Extract:
Fig. 1. Conventional time-interleaved ADC

## I. Introduction

These applications typically require relatively modest resolution – ~4-6 ENOB. Most state-ofart solutions with a high degree of interleaving achieve either relatively degraded energy efficiency [3], [4] or lower-than-Nyquist 3dB ERBW [6]. These tradeoffs arise due to several issues with conventional time-interleaved ADC architectures. First, in order to isolate the capacitive parasitics of the samplers and mitigate kickback, such ADCs (Fig. 1) often consist of a broadband input buffer that directly drives all of the parallel sampling switches [5]. Since all the parallel switches directly sample the continuously changing output voltage of the buffer (or the input voltage itself, if a buffer is not used), the jitter of the clocks driving every one of these switches will degrade SNDR at high frequencies. Thus, to meet the stringent jitter required to achieve extremely high ERBW, an excessive amount of power must be spent in the clock distribution network to keep these clock signals as clean as possible. Furthermore, because this input signal (buffered or not) must fan out to all of the sub-ADCs, this routing may add significant parasitic capacitance, especially if the number of sub-ADCs is large. This will either limit the front-end bandwidth (and hence the bandwidth of the overall ADC) or cause excessive power consumption for the buffer. Finally, the input buffer must charge each sampling capacitor through the series resistance of the sampling switch during track mode, thus further limiting the bandwidth and the sampling rate of the converter.

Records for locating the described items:

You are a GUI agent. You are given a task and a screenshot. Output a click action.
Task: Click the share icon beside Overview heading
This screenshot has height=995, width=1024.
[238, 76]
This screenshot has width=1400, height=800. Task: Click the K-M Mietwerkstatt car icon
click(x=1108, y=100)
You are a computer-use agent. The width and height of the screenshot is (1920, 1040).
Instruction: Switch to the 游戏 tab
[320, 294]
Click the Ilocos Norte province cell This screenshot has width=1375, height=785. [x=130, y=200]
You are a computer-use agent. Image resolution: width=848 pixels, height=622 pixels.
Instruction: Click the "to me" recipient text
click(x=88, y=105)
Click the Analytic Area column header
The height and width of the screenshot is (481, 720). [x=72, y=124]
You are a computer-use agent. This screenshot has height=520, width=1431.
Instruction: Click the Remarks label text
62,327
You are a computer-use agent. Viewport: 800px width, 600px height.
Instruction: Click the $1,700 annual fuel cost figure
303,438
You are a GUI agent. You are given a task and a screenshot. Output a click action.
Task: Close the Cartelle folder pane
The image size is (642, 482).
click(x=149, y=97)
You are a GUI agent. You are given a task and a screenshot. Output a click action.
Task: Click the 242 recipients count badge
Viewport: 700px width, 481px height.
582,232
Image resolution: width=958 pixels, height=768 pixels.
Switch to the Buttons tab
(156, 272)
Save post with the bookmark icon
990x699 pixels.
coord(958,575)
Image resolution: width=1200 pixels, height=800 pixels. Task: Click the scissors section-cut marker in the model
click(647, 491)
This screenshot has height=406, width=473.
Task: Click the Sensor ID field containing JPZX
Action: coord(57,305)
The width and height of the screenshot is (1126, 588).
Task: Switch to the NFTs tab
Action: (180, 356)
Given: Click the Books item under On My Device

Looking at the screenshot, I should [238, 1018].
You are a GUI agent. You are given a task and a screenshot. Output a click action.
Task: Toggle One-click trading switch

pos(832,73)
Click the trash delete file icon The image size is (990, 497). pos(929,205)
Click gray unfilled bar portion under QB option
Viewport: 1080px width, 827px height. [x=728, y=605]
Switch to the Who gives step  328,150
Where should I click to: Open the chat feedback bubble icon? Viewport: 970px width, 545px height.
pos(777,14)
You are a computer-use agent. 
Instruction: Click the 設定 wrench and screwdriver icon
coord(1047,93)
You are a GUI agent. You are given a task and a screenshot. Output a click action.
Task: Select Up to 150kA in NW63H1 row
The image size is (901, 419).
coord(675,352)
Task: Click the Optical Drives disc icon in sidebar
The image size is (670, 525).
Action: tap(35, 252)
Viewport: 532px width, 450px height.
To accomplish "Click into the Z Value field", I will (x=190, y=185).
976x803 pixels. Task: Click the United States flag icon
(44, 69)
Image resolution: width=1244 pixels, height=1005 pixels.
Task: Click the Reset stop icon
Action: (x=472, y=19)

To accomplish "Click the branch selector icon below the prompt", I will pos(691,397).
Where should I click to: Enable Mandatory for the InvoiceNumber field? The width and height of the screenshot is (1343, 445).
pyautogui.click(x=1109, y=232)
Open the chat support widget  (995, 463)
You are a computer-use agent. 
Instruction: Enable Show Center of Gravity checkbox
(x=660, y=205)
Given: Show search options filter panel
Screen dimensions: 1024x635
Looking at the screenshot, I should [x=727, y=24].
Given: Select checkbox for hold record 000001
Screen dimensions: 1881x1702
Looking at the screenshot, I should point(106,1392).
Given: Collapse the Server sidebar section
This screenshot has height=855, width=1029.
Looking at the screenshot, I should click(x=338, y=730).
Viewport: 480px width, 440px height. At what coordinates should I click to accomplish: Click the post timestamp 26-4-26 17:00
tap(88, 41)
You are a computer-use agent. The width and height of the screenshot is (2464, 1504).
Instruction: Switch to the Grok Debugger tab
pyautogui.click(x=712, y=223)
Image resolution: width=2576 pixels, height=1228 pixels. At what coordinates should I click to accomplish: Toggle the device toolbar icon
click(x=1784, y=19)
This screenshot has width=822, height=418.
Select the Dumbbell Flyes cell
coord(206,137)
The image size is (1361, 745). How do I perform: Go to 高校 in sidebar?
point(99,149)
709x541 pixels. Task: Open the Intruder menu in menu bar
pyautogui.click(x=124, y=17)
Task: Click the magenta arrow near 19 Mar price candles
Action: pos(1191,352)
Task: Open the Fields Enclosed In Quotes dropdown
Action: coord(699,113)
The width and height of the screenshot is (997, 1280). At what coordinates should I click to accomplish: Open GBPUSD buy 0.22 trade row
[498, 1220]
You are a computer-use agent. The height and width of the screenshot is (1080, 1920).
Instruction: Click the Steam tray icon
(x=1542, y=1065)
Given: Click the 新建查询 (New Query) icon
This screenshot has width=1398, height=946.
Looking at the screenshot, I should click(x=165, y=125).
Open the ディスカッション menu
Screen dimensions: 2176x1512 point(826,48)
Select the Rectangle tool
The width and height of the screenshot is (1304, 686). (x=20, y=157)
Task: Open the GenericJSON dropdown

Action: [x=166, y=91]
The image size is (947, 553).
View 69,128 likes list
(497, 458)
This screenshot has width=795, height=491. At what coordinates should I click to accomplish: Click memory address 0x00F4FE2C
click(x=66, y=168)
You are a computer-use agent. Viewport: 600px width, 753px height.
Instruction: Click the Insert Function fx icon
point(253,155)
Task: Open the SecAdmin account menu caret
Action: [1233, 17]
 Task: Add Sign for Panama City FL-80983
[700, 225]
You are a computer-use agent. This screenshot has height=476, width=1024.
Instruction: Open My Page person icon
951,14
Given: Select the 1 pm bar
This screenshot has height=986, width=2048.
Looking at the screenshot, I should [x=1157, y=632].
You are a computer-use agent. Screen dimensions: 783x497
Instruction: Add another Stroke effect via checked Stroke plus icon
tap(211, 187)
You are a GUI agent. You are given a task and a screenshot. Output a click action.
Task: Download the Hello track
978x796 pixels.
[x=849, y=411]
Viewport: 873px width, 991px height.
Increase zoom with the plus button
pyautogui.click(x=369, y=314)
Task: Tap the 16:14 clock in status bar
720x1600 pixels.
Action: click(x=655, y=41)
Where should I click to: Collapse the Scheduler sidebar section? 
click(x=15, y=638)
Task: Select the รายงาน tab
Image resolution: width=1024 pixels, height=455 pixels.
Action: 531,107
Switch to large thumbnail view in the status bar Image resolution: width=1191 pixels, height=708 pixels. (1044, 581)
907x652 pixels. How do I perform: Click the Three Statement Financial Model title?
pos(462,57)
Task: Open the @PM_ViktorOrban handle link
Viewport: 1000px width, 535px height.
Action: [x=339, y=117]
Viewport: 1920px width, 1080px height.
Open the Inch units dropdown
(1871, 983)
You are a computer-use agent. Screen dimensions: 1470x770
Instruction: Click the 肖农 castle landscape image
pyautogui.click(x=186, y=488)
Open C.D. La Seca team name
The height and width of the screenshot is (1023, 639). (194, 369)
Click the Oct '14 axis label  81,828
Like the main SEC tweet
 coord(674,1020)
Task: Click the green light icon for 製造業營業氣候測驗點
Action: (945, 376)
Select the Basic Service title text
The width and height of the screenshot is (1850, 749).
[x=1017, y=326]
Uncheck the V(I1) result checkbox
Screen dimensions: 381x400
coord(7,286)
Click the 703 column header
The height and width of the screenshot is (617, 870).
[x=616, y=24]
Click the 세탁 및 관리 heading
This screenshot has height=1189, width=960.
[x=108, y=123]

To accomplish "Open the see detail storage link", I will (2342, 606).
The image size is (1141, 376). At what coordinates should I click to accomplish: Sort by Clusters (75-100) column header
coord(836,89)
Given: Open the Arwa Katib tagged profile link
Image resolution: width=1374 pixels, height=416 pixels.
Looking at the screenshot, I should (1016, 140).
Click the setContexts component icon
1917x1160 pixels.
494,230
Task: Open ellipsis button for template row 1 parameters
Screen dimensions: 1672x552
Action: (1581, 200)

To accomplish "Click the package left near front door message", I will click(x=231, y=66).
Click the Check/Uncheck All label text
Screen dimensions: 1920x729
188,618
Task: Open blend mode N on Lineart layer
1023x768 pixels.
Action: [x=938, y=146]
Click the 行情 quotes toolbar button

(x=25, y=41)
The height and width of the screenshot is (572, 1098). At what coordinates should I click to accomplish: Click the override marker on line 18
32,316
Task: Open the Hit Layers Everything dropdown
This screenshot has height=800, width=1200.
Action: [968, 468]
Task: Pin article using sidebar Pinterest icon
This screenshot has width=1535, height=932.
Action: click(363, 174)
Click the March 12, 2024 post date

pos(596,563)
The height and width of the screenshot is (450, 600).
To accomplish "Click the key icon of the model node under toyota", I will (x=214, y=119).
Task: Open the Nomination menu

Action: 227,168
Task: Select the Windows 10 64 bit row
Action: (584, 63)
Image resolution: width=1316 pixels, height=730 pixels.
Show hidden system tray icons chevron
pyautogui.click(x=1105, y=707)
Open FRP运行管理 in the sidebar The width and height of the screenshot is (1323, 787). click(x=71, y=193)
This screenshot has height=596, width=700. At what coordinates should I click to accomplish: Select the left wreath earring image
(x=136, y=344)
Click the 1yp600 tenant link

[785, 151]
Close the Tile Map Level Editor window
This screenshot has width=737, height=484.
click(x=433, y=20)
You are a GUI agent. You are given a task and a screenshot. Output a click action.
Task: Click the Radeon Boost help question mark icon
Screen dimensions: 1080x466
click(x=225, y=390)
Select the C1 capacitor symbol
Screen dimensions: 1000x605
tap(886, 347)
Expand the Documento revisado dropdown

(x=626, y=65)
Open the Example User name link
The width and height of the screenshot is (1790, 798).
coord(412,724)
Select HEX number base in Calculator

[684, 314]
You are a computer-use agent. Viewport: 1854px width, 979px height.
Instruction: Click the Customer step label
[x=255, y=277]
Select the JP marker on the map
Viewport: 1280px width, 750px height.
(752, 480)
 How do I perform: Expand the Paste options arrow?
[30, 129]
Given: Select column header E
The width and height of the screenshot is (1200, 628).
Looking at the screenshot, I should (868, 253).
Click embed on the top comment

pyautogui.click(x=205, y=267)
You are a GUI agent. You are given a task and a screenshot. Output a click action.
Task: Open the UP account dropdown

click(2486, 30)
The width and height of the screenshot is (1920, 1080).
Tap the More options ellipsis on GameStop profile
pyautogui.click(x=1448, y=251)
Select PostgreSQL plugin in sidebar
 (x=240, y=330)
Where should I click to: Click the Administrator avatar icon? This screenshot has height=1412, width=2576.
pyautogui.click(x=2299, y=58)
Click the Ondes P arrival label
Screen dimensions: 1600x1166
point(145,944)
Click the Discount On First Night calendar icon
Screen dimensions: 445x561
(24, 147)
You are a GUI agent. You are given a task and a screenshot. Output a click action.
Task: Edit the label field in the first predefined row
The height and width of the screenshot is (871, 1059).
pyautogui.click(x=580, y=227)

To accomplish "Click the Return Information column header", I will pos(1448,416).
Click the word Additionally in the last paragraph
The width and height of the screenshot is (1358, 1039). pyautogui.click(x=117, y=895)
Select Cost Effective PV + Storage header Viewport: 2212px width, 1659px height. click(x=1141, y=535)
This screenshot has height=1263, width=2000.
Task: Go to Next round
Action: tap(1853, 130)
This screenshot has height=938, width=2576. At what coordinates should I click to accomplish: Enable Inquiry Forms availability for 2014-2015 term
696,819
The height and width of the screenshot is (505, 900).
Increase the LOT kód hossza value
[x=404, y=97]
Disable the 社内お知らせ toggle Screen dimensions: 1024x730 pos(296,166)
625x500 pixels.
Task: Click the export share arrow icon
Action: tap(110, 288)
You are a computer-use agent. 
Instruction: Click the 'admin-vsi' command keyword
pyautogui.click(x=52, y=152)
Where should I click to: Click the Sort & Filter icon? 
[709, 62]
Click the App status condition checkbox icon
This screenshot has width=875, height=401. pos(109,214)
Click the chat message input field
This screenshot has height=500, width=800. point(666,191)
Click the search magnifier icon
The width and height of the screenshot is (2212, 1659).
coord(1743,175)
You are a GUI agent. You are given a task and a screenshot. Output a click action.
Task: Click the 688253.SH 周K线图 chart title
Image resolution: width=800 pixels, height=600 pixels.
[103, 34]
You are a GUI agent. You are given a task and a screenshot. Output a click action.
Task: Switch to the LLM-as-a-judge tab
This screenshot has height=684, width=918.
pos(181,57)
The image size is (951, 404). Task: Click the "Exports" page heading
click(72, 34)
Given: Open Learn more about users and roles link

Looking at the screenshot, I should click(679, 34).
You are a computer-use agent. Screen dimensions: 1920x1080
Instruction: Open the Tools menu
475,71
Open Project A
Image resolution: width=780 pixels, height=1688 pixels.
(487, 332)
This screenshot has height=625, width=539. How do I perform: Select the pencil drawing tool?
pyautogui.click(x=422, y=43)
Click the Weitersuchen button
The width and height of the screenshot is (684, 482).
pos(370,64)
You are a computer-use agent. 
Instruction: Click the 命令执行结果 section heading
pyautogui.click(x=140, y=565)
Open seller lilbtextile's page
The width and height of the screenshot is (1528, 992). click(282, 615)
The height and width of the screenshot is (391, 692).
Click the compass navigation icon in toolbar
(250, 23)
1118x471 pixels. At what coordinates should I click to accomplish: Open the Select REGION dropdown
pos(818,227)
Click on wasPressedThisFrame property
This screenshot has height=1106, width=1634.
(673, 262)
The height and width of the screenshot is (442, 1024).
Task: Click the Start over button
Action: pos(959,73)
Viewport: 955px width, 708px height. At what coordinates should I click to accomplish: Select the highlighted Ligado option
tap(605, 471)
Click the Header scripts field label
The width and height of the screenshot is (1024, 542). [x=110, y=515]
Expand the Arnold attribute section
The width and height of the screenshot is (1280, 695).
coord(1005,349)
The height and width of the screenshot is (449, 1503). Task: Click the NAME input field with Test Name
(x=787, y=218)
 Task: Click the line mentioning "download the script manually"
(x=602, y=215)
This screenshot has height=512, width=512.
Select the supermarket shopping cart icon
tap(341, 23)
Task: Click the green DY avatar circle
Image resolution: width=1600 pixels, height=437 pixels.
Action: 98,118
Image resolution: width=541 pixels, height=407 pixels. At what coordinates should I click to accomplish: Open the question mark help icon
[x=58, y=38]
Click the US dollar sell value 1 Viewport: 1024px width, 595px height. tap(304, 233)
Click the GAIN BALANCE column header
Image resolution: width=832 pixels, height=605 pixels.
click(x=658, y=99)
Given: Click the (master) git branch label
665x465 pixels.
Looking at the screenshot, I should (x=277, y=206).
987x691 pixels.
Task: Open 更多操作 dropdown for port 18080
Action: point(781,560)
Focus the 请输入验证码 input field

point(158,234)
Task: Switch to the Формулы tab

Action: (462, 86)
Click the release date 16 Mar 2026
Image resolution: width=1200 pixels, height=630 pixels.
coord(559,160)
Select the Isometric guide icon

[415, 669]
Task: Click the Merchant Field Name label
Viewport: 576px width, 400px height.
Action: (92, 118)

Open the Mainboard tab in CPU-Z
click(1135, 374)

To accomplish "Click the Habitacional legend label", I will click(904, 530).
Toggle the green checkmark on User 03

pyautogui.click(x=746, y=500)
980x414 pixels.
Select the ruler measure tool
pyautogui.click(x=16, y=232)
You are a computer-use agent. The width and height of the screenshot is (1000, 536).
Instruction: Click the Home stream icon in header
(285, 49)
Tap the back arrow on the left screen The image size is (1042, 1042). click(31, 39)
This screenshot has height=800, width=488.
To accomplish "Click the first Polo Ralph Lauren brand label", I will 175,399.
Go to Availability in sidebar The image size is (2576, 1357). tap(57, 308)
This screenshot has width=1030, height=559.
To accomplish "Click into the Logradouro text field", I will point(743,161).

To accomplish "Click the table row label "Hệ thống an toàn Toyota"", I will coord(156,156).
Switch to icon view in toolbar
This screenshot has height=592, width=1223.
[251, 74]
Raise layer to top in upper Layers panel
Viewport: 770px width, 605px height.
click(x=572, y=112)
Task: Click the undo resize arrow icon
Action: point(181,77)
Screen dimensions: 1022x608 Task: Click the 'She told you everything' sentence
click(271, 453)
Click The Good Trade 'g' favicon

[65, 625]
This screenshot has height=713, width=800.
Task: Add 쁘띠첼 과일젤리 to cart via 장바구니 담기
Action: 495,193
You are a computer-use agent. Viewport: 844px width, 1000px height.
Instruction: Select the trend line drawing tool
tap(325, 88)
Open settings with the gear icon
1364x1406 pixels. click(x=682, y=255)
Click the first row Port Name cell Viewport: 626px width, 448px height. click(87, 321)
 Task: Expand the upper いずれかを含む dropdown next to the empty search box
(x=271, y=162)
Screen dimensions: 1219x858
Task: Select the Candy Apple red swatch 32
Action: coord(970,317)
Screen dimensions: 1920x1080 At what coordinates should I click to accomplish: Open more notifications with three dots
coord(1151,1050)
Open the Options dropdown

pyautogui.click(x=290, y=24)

Task: Please answer from the introduction on time-interleaved ADCs: what do such ADCs often include to isolate the capacitive parasitics of the samplers and mitigate kickback?

Task result: A broadband input buffer that directly drives all of the parallel sampling switches.